:: EXCERPT PROVIDED

Marker-Inc-Korea / AutoRAG

RAG AutoML Tool - Find optimal RAG pipeline for your own data.
Apache License 2.0
1.12k stars 97 forks source link

vLLM terminated unexpectedly #512

Open gnekt opened 2 weeks ago

gnekt commented 2 weeks ago

Hello,

While using the ELI5 and TriviaQA datasets from the Hugging Face library, I encountered errors related to missing documents that are not present in the corpus. I experienced a similar issue with the HotpotQA dataset but managed to resolve it by cleaning the mismatched documents.

However, when I switched to using the HotpotQA dataset, I observed some strange behavior with the VLLM module. Specifically, the process is terminated without any error messages.

Thank you in advance.

vkehfdl1 commented 2 weeks ago

Hello @gnekt First of all, Thanks for the report. We'll check Eli5 and triviaQA dataset first. @bwook00 @Eastsidegunn will help this also.

::::

:: PROBLEM SET ::
1 – Reproduce the passage of the vLLM issue thread that runs from "While using the" to "you in advance.".
2 – In the vLLM issue thread, which two users does vkehfdl1 say will also help?
3 – Name every dataset mentioned in the vLLM issue thread.

:: SUPPLIED DATA

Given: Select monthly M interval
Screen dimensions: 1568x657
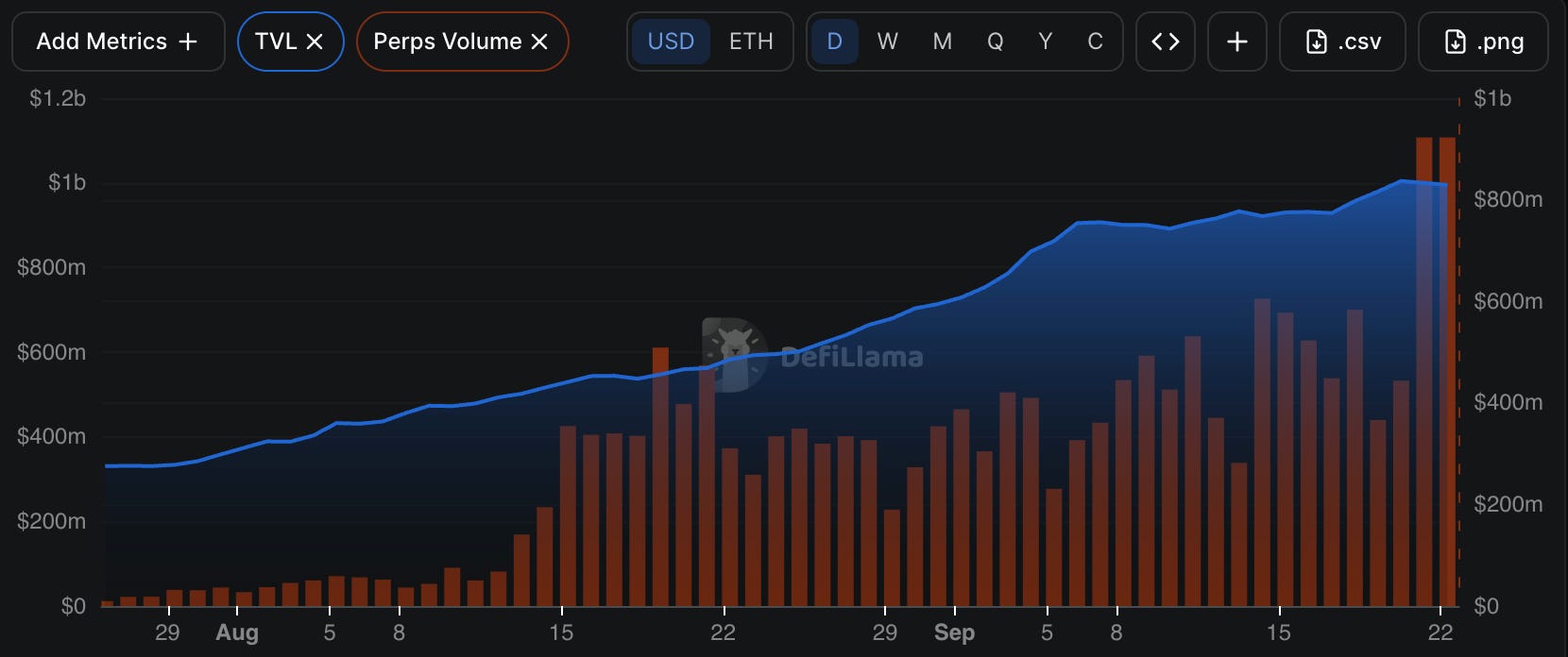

::::

:: REPLIES ::
1 –
While using the ELI5 and TriviaQA datasets from the Hugging Face library, I encountered errors related to missing documents that are not present in the corpus. I experienced a similar issue with the HotpotQA dataset but managed to resolve it by cleaning the mismatched documents.

However, when I switched to using the HotpotQA dataset, I observed some strange behavior with the VLLM module. Specifically, the process is terminated without any error messages.

Thank you in advance.

2 – @bwook00 and @Eastsidegunn

3 – ELI5, TriviaQA, HotpotQA